Beginning with the line that holds "Screen dimensions: 400x665" and finishing with the line that holds "the Setting title", repeat the listing exactly, leaving every picture out.

- **PROVIDED DATA**
------------------------------------------------

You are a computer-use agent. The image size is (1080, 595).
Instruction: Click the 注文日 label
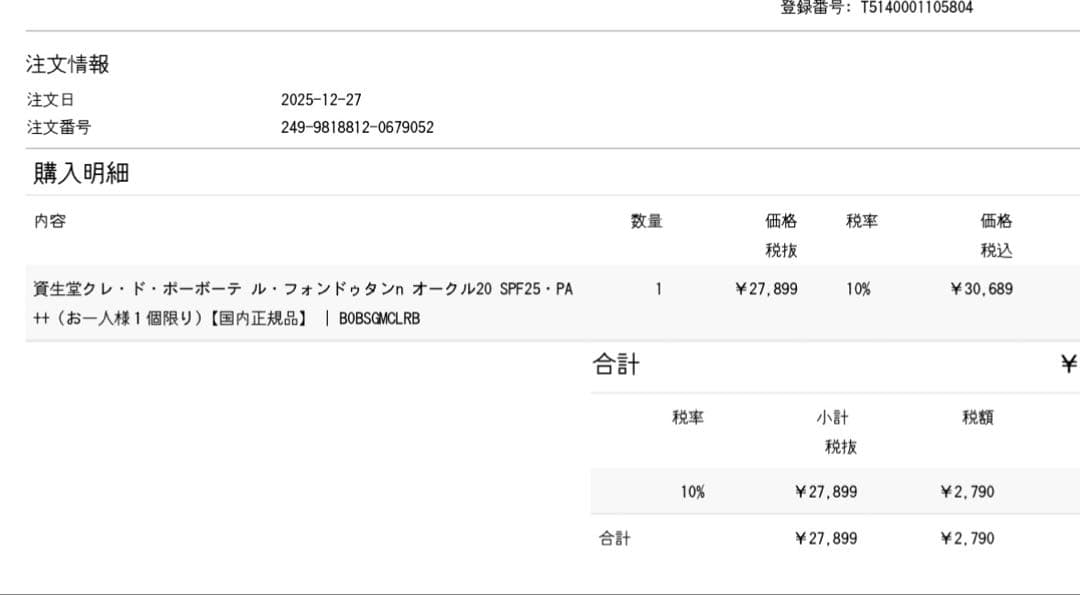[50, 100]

------------------------------------------------

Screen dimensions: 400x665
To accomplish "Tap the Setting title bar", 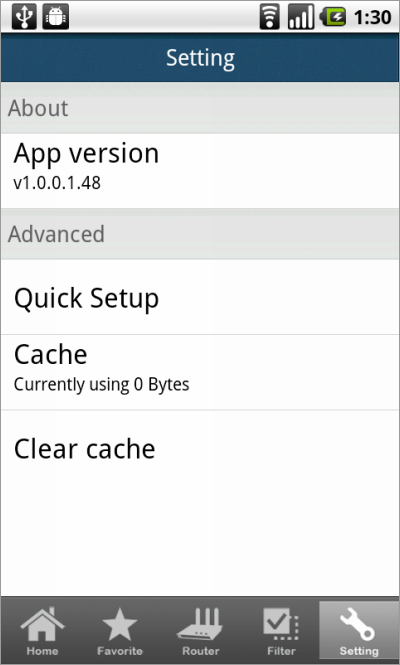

------------------------------------------------

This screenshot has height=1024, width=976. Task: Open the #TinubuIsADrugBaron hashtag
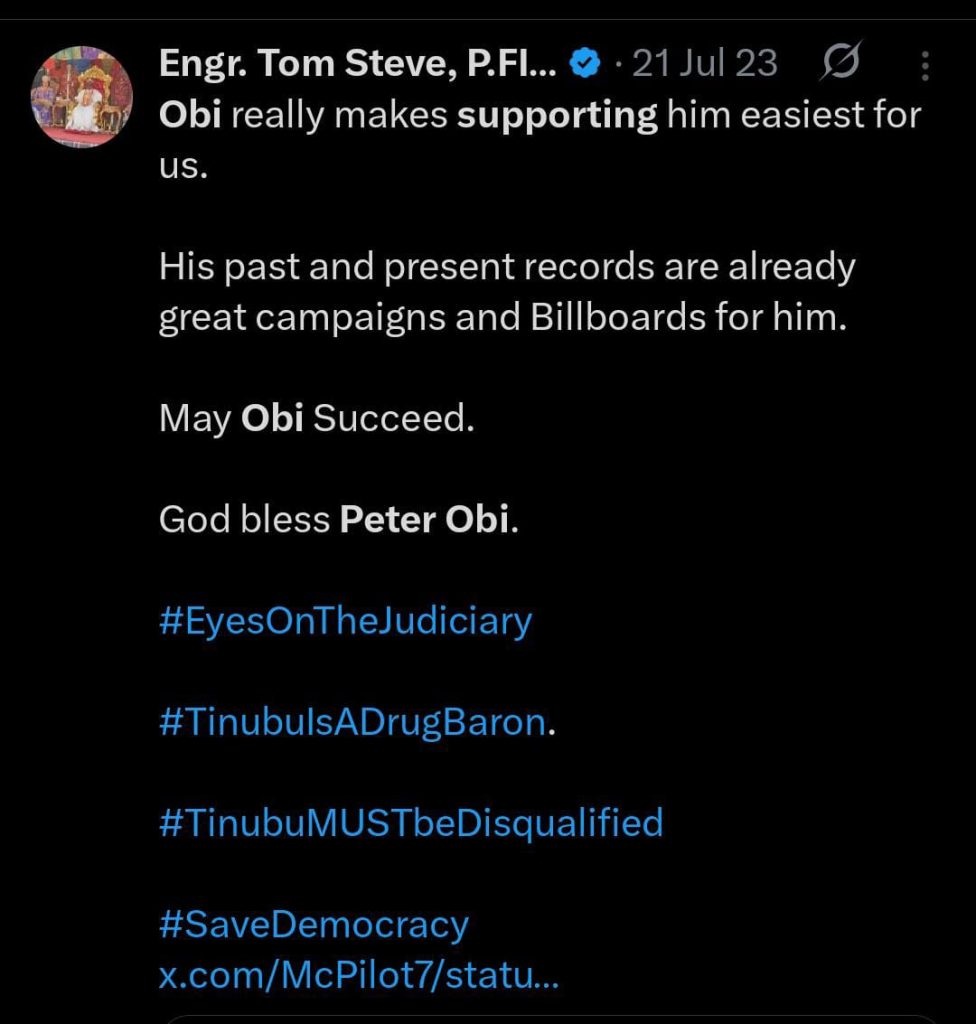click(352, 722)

------------------------------------------------

- **ANSWER FOR THE TASK**
Screen dimensions: 400x665
To accomplish "Tap the Setting title bar", 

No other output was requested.